— BRIEF 1 —
Quote the passage about Claudia Dreifus word for word, starting with "Claudia Dreifus speaks" and going on through "and political luminaries.".
— BRIEF 2 —
According to the passage about Claudia Dreifus, what degree did she earn at New York University?

— TEXT SEGMENT —
>>>

Claudia Dreifus speaks on the art of the political interview
On February 9, 1999, the National Archives and Records Administration featured a talk at the National Archives by Claudia Dreifus on the art of the political interview. Few journalists could be more qualified to speak on this subject than Dreifus, who has built her career by conducting intriguing interviews.
Born in New York City in 1944, she earned a degree in Dramatic Arts at New York University, and almost immediately went to work as a journalist. Following a ten-year stint as an interviewer for Newsday's Sunday magazine, Dreifus moved in the late 1970s to Playboy, where her interviewees included author Gabriel Garcia Marquez, columnist William Safire, and then-Nicaraguan President Daniel Ortega. A move to the New York Times allowed her to continue her work interviewing and writing about cultural and political luminaries.

<<<

— DATA —
>>>

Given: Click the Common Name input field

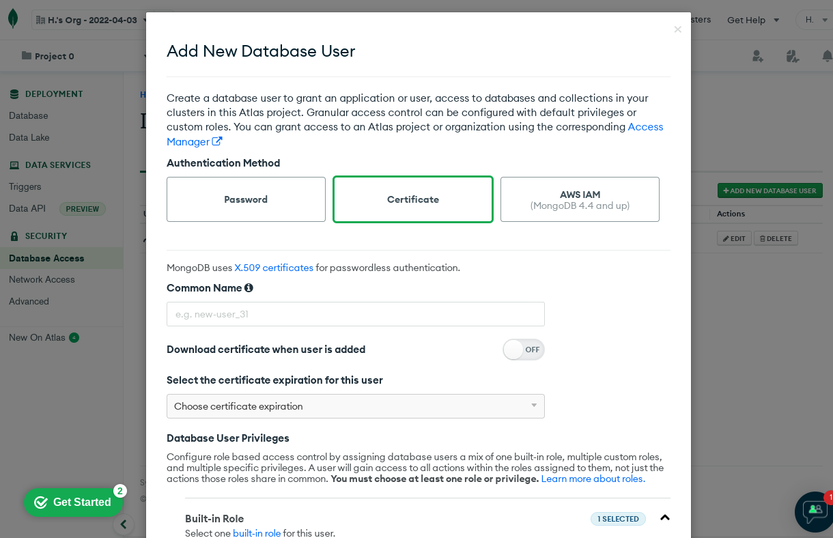Looking at the screenshot, I should (x=355, y=314).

<<<

— RESULT 1 —
Claudia Dreifus speaks on the art of the political interview
On February 9, 1999, the National Archives and Records Administration featured a talk at the National Archives by Claudia Dreifus on the art of the political interview. Few journalists could be more qualified to speak on this subject than Dreifus, who has built her career by conducting intriguing interviews.
Born in New York City in 1944, she earned a degree in Dramatic Arts at New York University, and almost immediately went to work as a journalist. Following a ten-year stint as an interviewer for Newsday's Sunday magazine, Dreifus moved in the late 1970s to Playboy, where her interviewees included author Gabriel Garcia Marquez, columnist William Safire, and then-Nicaraguan President Daniel Ortega. A move to the New York Times allowed her to continue her work interviewing and writing about cultural and political luminaries.

— RESULT 2 —
A degree in Dramatic Arts.